START Task input
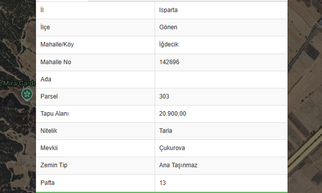Click the Zemin Tip row label
This screenshot has height=193, width=322.
click(54, 165)
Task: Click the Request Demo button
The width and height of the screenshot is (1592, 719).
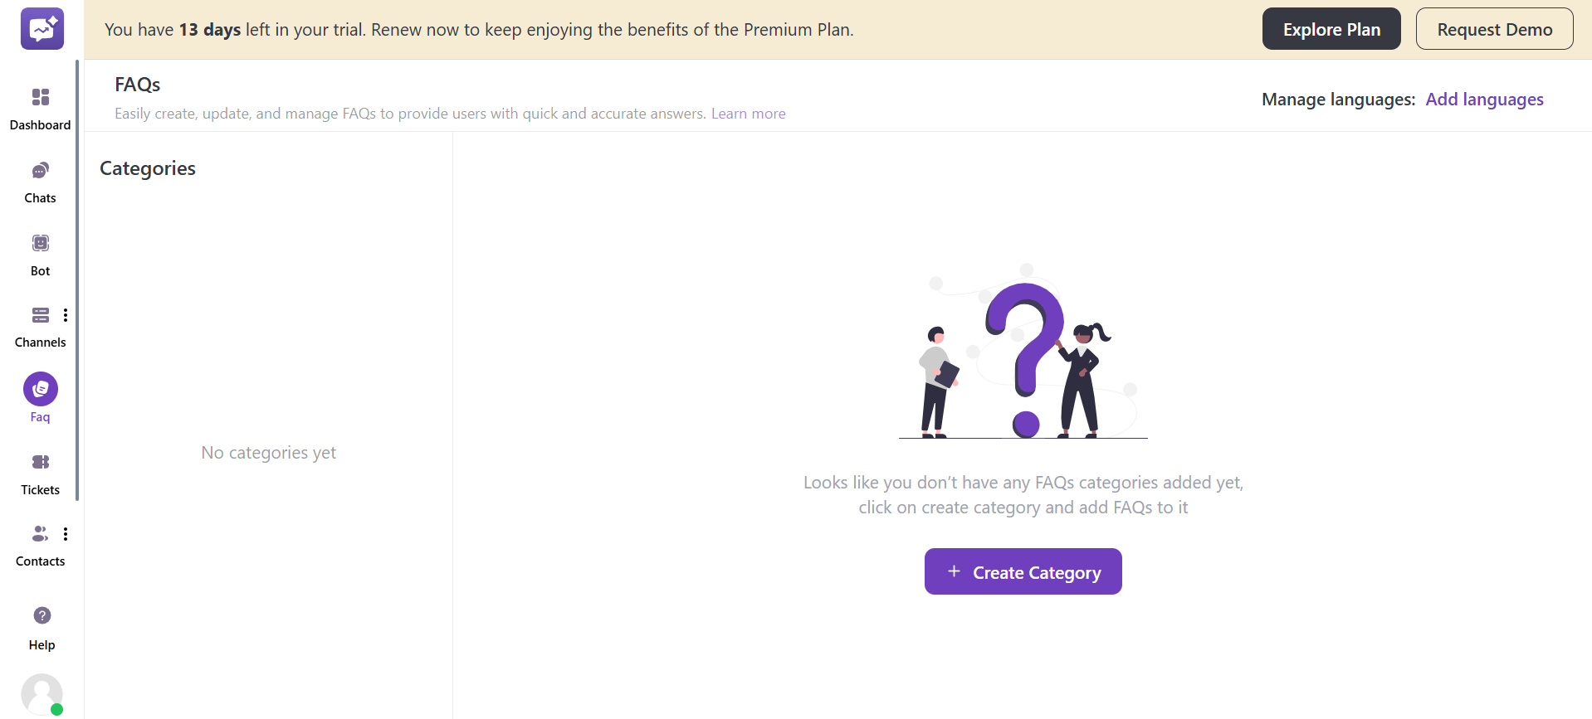Action: pyautogui.click(x=1494, y=28)
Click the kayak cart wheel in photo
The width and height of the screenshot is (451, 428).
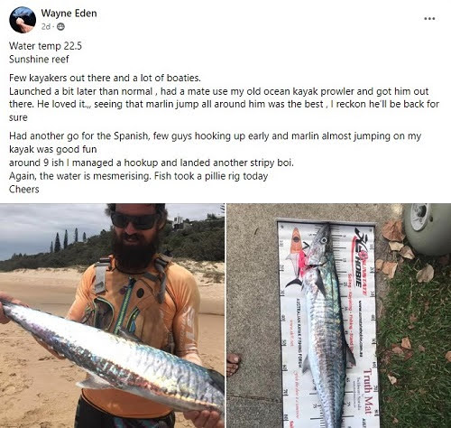[427, 228]
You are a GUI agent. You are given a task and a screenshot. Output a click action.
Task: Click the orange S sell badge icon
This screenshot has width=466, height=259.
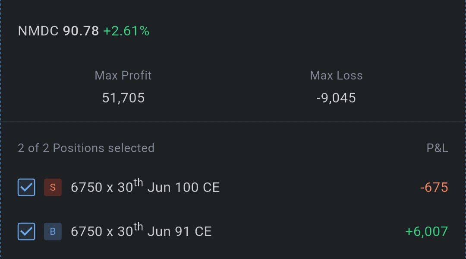pyautogui.click(x=53, y=187)
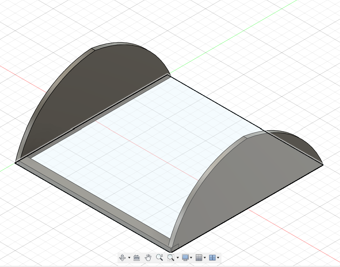Expand the Viewports dropdown arrow
340x267 pixels.
coord(218,258)
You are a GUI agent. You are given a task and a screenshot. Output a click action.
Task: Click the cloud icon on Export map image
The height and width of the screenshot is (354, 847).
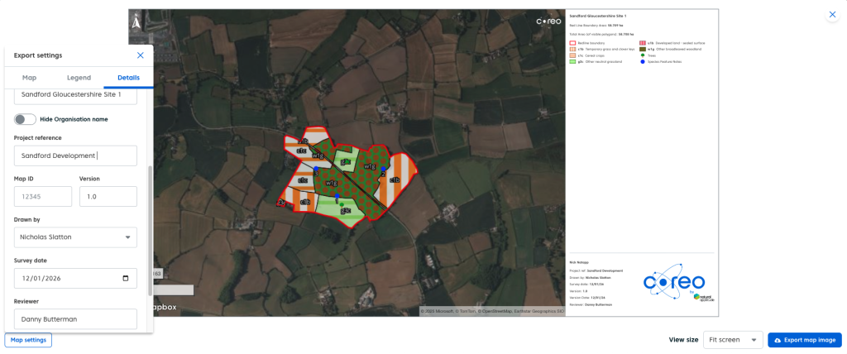[x=778, y=340]
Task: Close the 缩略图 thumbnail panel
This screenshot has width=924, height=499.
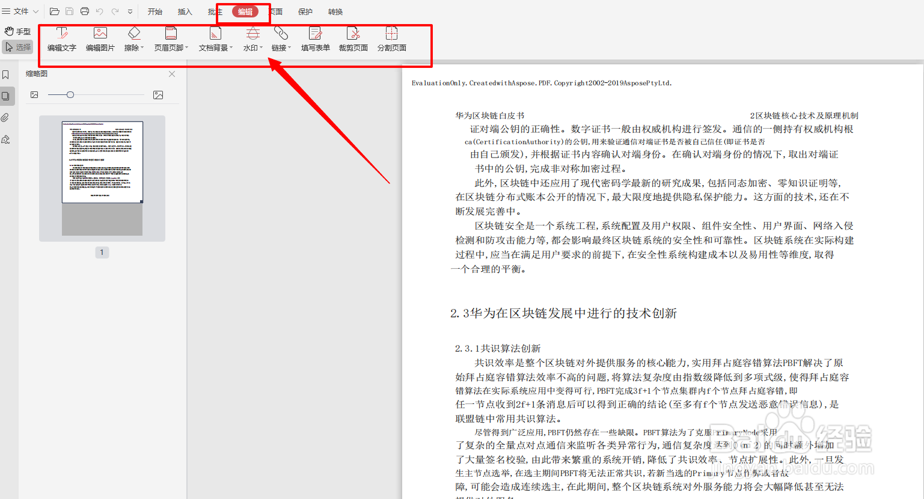Action: 172,73
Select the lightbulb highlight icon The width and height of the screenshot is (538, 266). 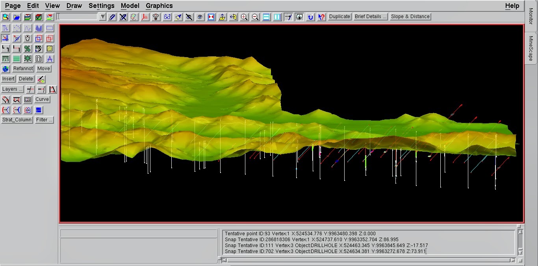point(156,17)
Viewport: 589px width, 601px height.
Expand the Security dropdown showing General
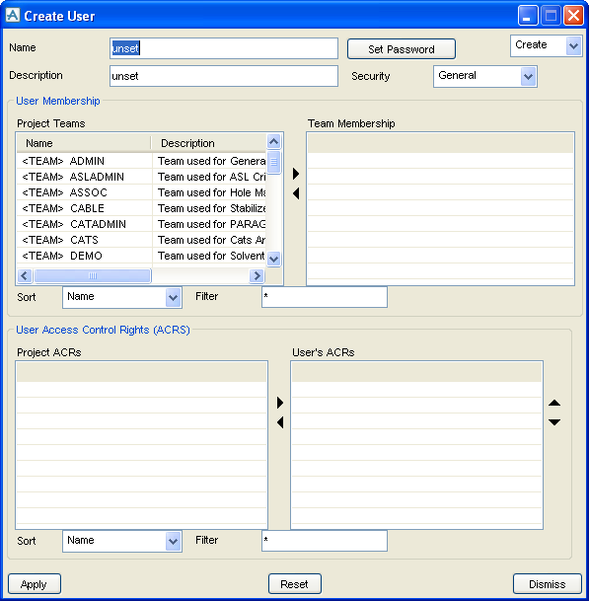tap(528, 77)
END Task input
# Exercise:
Write out the lines that run from the line containing "Viewport: 589px width, 601px height." to the end of the entries, inclusive, exactly as written. Skip every picture.

# Exercise response:
Viewport: 589px width, 601px height.
Expand the Security dropdown showing General
tap(528, 77)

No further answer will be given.